╭─ ENTRIES

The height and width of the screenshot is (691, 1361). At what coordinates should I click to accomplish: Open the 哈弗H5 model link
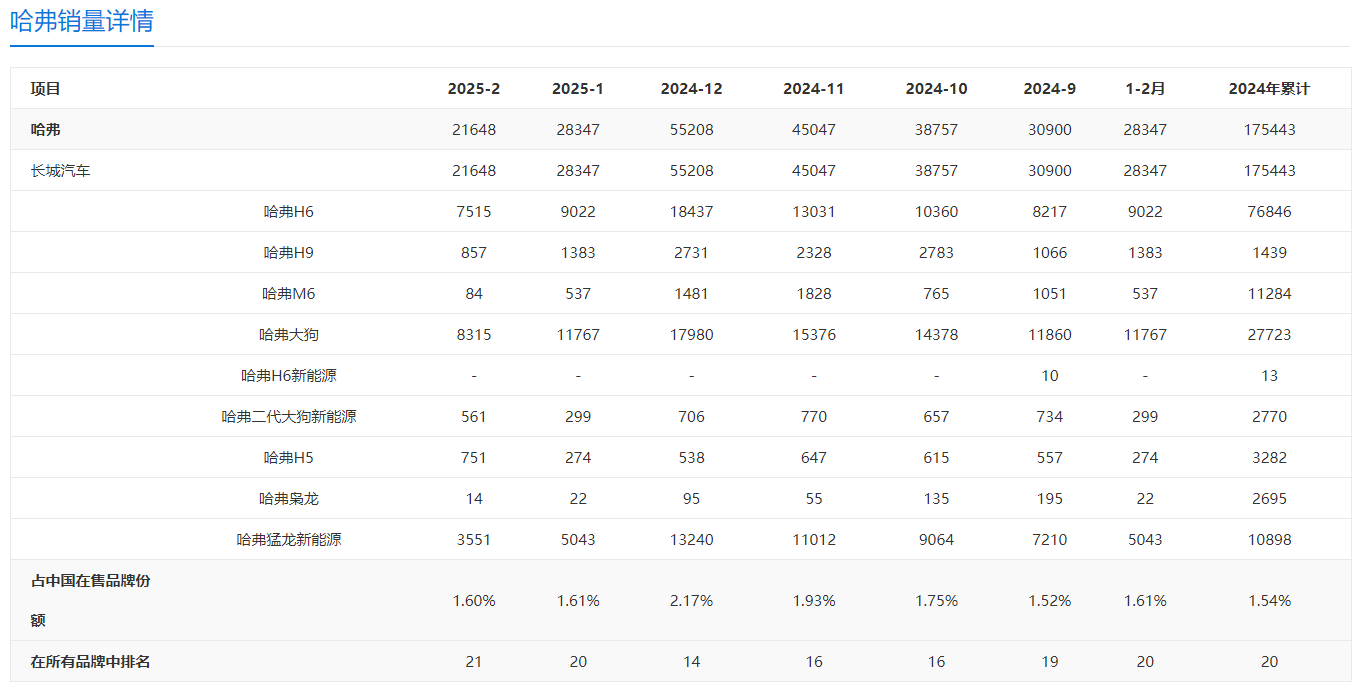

╰─
╭─ ENTRIES

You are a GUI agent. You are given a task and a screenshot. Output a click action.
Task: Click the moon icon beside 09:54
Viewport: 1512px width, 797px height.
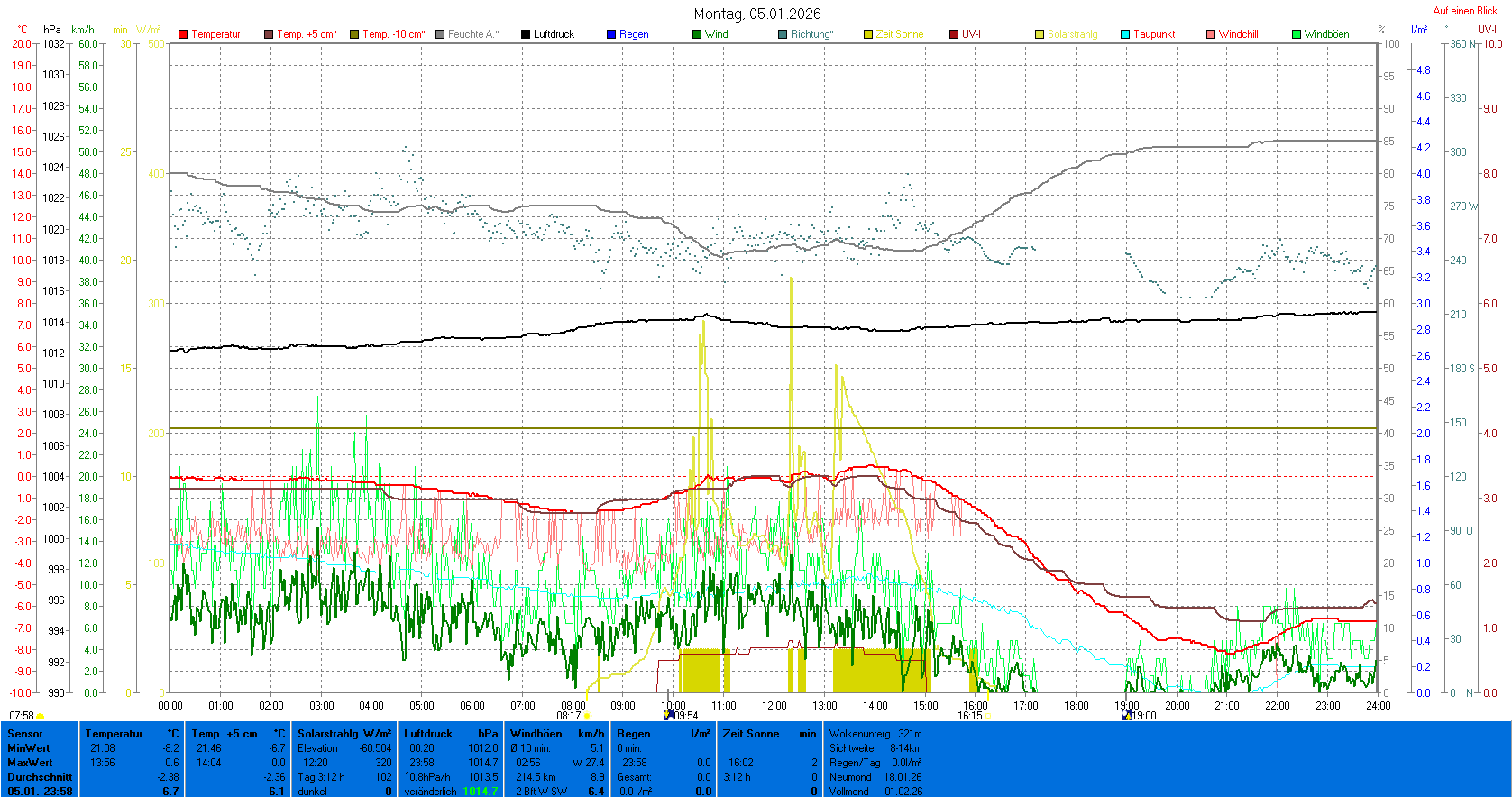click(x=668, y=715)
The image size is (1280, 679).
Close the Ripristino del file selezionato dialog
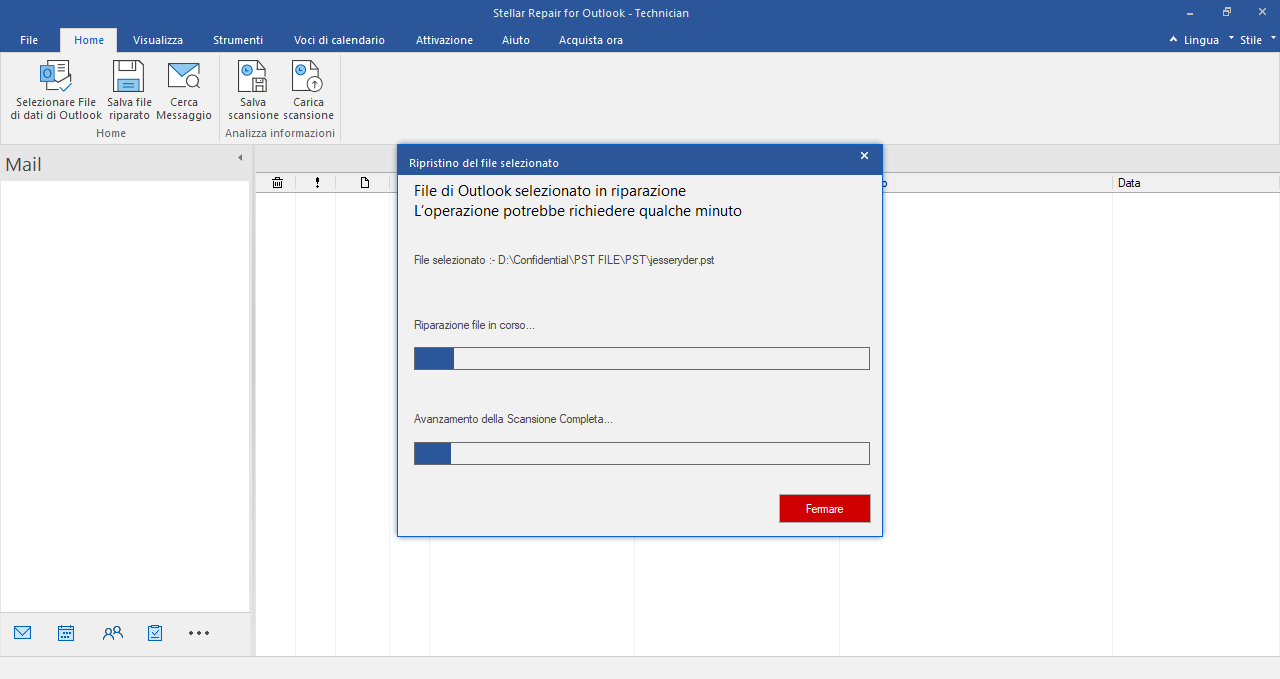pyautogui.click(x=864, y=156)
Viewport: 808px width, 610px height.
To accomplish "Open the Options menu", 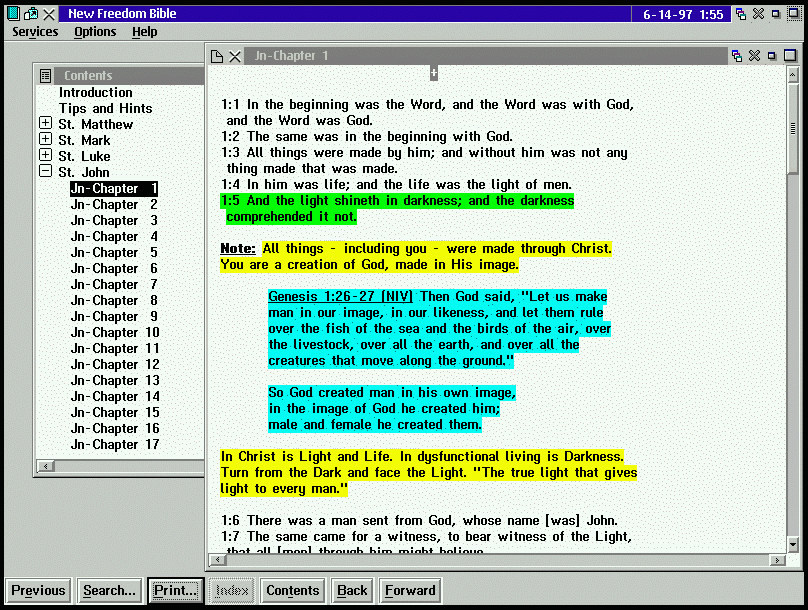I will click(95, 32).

╰─
╭─ ENTRIES

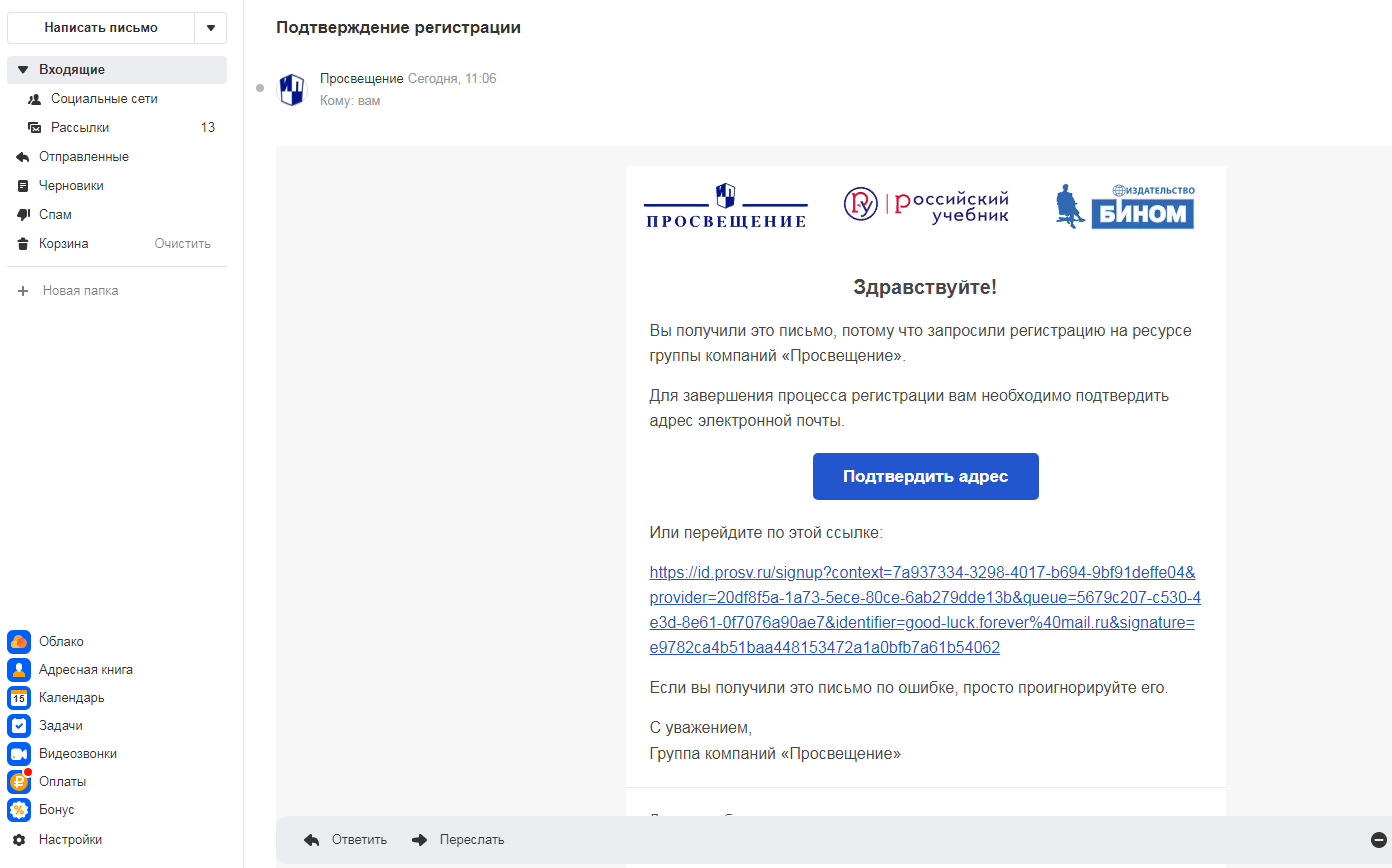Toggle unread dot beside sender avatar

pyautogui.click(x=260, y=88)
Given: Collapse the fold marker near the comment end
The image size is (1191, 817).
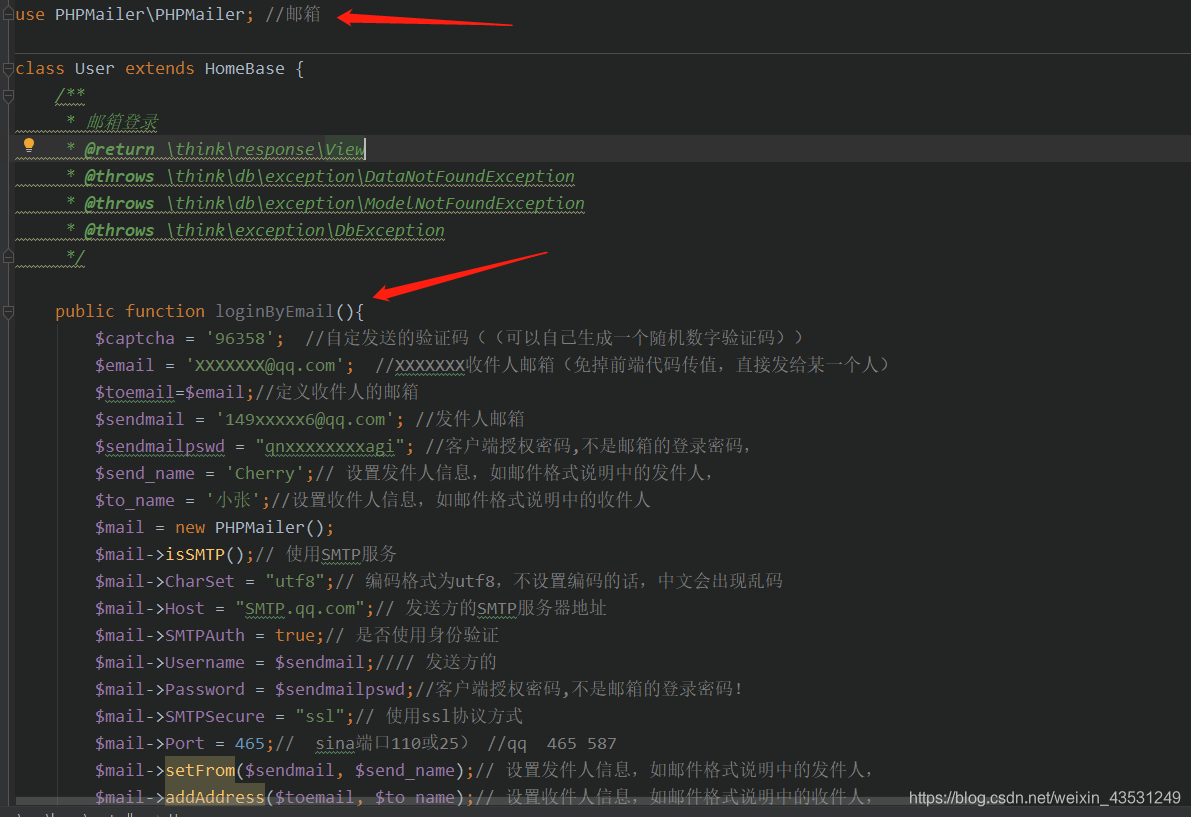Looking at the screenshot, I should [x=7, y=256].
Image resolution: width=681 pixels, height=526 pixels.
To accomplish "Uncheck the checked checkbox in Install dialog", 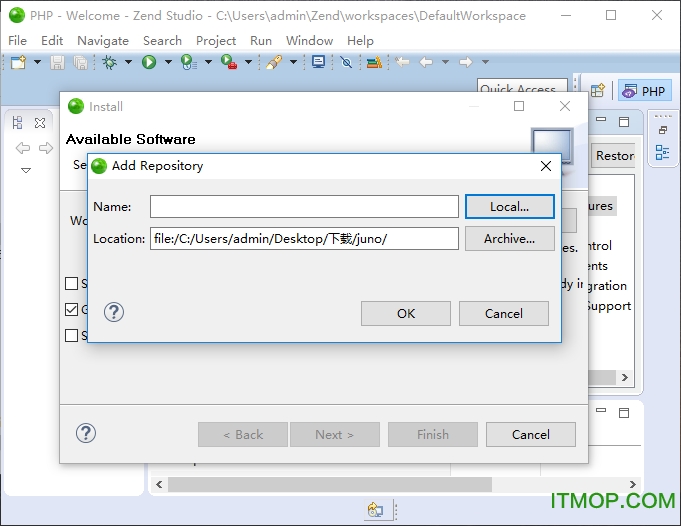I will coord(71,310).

╰─

§ **YOUR OBJECTIVE**:
Copy the records word for word, beginning at the line that contains "Toggle unread dot beside sender avatar" and stopping after the line that contains "Looking at the". Leave the pictures out of your answer.

§ **TASK RESPONSE**:
Toggle unread dot beside sender avatar

pyautogui.click(x=260, y=88)
Given: Collapse the fold marker near the comment end
The image size is (1191, 817).
Looking at the screenshot, I should [x=7, y=256].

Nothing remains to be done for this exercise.